LA PERSISTENCIA DE LA MENDICIDAD URBANA: una mirada desde Mandeville hasta nuestros días.

En las grandes ciudades de todo el mundo, es común cruzarse con figuras que piden limosna, apelando a la compasión de los transeúntes. Estos pedigueños, con sus variadas técnicas —desde la súplica directa hasta la representación de estados extremos de necesidad—, conforman una realidad tan antigua como la vida urbana misma. Lejos de ser un fenómeno nuevo, ya en el siglo XVIII el filósofo y médico Bernard Mandeville abordaba esta problemática en su obra La fábula de las abejas, donde reflexionaba sobre la pobreza, la moral y el funcionamiento económico de la sociedad.

Mandeville sostenía que muchos de los vicios individuales —como la codicia o la vanidad— podían redundar en beneficios colectivos, generando empleo, riqueza y dinamismo económico. Pero también se detenía en las contradicciones de una sociedad que proclamaba virtudes mientras toleraba, e incluso necesitaba, la existencia de los pobres. En su visión, la mendicidad no era un accidente, sino un elemento estructural del sistema económico: “La pobreza es tan necesaria para la sociedad como el trabajo mismo”, señalaba con crudeza.

La presencia de mendigos en las calles le servía como ejemplo de cómo las estructuras sociales podían mantener deliberadamente a ciertos grupos en la miseria, no por crueldad explícita, sino por la funcionalidad que dicha miseria tenía en el engranaje económico y moral de la época. Mandeville no defendía la mendicidad, pero la señalaba como una consecuencia directa de la organización social y de la hipocresía de una moral pública que se negaba a aceptar su papel en esa perpetuación.

Los pedigueños urbanos han desarrollado toda una gama de técnicas para apelar a la emoción, la culpa o la solidaridad del ciudadano. Hay quienes se muestran enfermos, quienes exhiben a sus hijos, quienes relatan historias personales trágicas —reales o inventadas—, y quienes, con mayor sofisticación, usan carteles o incluso códigos QR. Algunos se ubican estratégicamente en entradas de estaciones, cajeros o centros comerciales, buscando maximizar la visibilidad y el flujo humano. En muchos casos, estas prácticas forman parte de redes organizadas, lo que añade una capa de complejidad al fenómeno.

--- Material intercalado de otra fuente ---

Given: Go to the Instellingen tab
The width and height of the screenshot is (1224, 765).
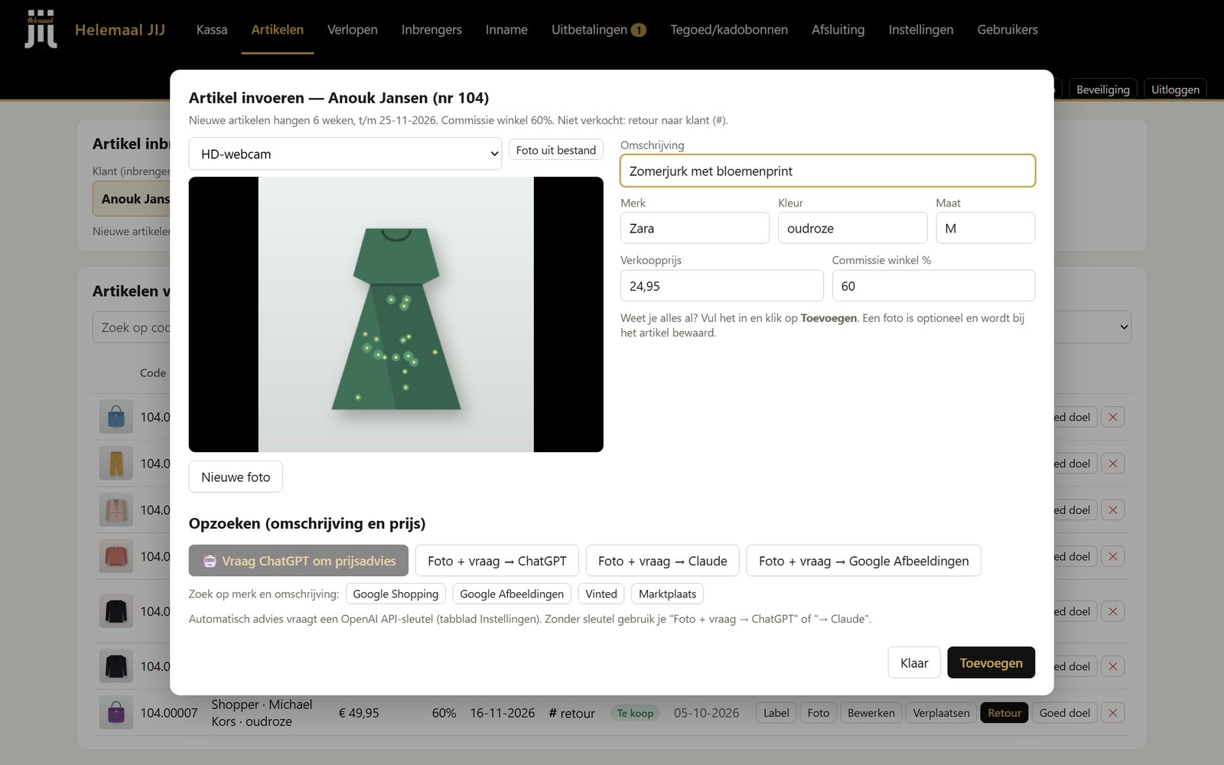Looking at the screenshot, I should [x=921, y=30].
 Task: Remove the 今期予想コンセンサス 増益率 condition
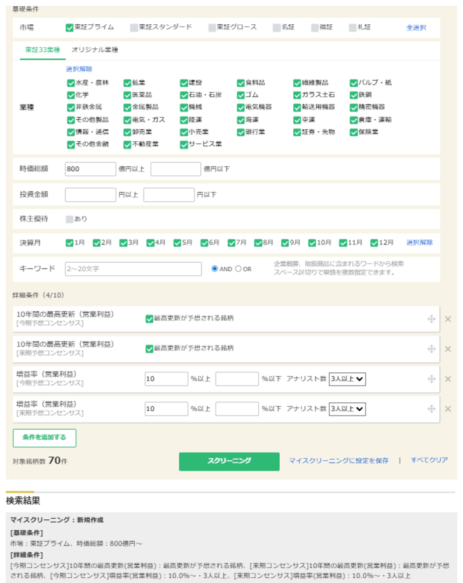coord(448,379)
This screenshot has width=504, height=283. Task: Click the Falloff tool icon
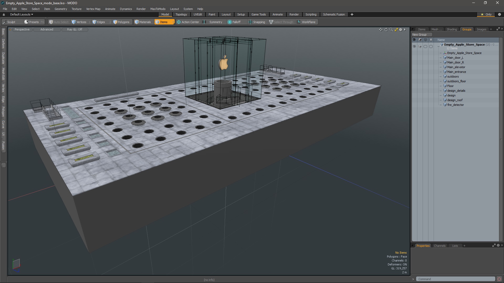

Pero más allá de la técnica, subyace una situación desesperada: la falta de oportunidades reales de integración, la precariedad, la enfermedad mental no tratada, la inmigración irregular o el simple abandono social. Lo que para el transeúnte puede parecer un engaño o una molestia, para el mendigo es, a menudo, la última estrategia de supervivencia.

La pregunta es inevitable: si ya en tiempos de Mandeville se denunciaba esta realidad, ¿por qué seguimos sin solución? La respuesta no es simple. La mendicidad es un síntoma, no una causa. Atacarla directamente —con multas, desplazamientos forzosos o campañas de limpieza urbana— no erradica su origen: desigualdad estructural, falta de políticas inclusivas, precariedad laboral, vivienda inaccesible, salud mental olvidada.

Qué nos falta para abordar el problema de la mendicidad en las calles de las ciudades:

Políticas públicas de inserción laboral efectivas.

No tratar la mendicidad como un problema de seguridad ciudadana.

Programas de salud mental y adicciones accesibles.

Reformas habitacionales que garanticen techo y dignidad.

Educación y atención integral para niños en riesgo de pobreza.

Regulación de mafias que explotan la mendicidad ajena.

Pero, además, requeriría honestidad política y moral. Como ya advertía Mandeville, no basta con proclamar caridad o filantropía si no se está dispuesto a revisar el sistema que produce pobreza mientras celebra el consumo.

El pedigueño de la calle no es sólo una figura marginal, sino un espejo incómodo de una sociedad que prefiere ignorar las causas profundas de su presencia. Mandeville nos recordó que muchas veces la virtud pública esconde intereses privados y que no se puede hablar de progreso mientras millones quedan fuera. Quizá, el primer paso no sea dar o no una moneda, sino empezar a ver la mendicidad no como una excepción, sino como un síntoma que interpela a todos y a todas.

Dedico éste escrito al profesor Dr. López Frías (EPD) que durante la licenciatura en filosofía de la UB me descubrió a Mandeville.

Comentaris

  1. Molt bon article, en el meu cas sóc curós a l’hora d’ajudar perquè per la meva experiència sé distinguir la necessitat de la professionalitat i estic Totalment d’acord amb el contingut de l’article.